6. Beurteilung des Kapitalismus aus christlicher Sicht

- Zwar sollten Christen die Erwirtschaftung von Profit nicht grundsätzlich ablehnen. Sie gehört zum Schöpfungsauftrag, die Erde untertan zu machen, dazu. Sie kann sogar ein Werk der Nächstenliebe sein. Durch gutes Wirtschaften werden Arbeitsplätze und somit Lebensmöglichkeiten für die Menschen geschaffen (Adam Smith). Jesus sagte: "So ihr nun in dem ungerechten Mammon nicht treu seid, wer will euch das Wahrhaftige vertrauen?" (Lk 16,11). Da aber nicht das Wohl der Menschen, sondern die Gewinnmaximierung Ziel der kapitalistischen Wirtschaftsordnung ist, entwickelt sich der Kapitalismus zu einer Art innerweltlicher Religion, wie schon Voltaire feststellte. Solche Religion können wir nur "Götzendienst" nennen. Der im Kapitalismus verehrte Götze wurde von Jesus mit dem Namen "Mammon" bezeichnet. Wer den Kapitalismus zur Grundhaltung seines Handelns macht, dem sagt Jesus: "Niemand kann zwei Herren dienen: entweder er wird den einen hassen und den andern lieben, oder er wird dem einen anhangen und den andern verachten. Ihr könnt nicht Gott dienen und dem Mammon" (Mt 6,24).

Die Bibel zeigt, dass die endzeitliche Welt von solchem Götzendienst geprägt sein wird: "Und die Kaufleute auf Erden werden weinen und Leid tragen über sie, weil ihre Ware niemand mehr kaufen wird, die Ware des Goldes und Silbers und Edelgesteins und die Perlen und köstliche Leinwand und Purpur und Seide und Scharlach und allerlei wohlriechendes Holz und allerlei Gefäß von Elfenbein und allerlei Gefäß von köstlichem Holz und von Erz und von Eisen und von Marmor und Zimt und Räuchwerk und Salbe und Weihrauch und Wein und Öl und Semmelmehl und Weizen und Vieh und Schafe und Pferde und Wagen und Leiber und Seelen der Menschen" (Offb 18,11-13).

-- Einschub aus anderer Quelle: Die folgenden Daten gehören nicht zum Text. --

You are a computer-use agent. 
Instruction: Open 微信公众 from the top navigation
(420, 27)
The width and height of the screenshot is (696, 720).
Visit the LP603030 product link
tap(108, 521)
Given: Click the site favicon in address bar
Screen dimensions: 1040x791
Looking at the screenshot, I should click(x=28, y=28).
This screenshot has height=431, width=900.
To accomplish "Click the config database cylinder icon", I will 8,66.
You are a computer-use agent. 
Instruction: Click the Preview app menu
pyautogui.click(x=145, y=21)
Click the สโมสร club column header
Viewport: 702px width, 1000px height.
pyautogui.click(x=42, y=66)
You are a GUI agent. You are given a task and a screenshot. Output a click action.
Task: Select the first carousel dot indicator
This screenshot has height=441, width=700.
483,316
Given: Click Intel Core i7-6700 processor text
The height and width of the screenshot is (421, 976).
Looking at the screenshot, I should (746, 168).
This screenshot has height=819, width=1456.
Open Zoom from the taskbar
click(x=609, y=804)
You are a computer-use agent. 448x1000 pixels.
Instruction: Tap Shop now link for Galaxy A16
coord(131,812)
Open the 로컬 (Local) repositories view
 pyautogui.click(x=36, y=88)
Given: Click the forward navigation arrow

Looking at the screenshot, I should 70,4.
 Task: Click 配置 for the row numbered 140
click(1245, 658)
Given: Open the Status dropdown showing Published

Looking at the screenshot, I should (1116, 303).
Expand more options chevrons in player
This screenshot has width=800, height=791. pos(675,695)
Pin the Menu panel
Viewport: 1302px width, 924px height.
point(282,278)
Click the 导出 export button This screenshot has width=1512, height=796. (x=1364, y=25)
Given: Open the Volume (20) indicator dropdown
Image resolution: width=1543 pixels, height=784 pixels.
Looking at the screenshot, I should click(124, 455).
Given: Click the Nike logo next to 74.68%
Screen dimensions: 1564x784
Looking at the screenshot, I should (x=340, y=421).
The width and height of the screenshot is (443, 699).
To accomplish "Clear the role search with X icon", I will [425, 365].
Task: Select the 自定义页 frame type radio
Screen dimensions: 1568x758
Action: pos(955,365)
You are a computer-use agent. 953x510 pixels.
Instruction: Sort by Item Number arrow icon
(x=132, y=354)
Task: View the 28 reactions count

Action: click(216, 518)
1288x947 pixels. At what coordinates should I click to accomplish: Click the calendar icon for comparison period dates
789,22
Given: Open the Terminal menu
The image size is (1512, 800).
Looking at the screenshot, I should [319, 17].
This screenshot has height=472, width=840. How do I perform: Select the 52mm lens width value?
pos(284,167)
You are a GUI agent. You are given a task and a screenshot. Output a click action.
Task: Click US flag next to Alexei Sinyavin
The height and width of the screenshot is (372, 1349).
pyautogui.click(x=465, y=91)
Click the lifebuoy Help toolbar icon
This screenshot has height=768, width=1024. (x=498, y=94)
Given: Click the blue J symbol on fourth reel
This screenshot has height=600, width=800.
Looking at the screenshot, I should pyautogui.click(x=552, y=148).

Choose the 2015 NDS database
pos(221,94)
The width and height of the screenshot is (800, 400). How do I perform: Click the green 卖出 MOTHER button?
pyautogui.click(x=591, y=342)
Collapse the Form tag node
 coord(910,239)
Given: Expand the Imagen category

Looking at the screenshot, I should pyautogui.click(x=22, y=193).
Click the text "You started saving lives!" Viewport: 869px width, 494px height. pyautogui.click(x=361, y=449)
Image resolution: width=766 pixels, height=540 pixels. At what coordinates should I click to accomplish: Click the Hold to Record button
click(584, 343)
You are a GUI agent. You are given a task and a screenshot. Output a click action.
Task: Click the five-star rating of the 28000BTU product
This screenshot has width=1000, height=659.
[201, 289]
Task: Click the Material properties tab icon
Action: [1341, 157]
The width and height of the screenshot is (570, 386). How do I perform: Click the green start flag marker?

Wer sein Vertrauen auf das Geld setzt, ist einem moralischen Laster verfallen, das in der Endzeit zu großer Bedeutung kommt: "Denn es werden Menschen sein, die viel von sich halten, geizig, ruhmredig, hoffärtig, Lästerer, den Eltern ungehorsam, undankbar, ungeistlich …" (2Tim 3,2). Gottes Wort mahnt, Menschen solcher Gesinnung zu meiden (2Tim 3,3b).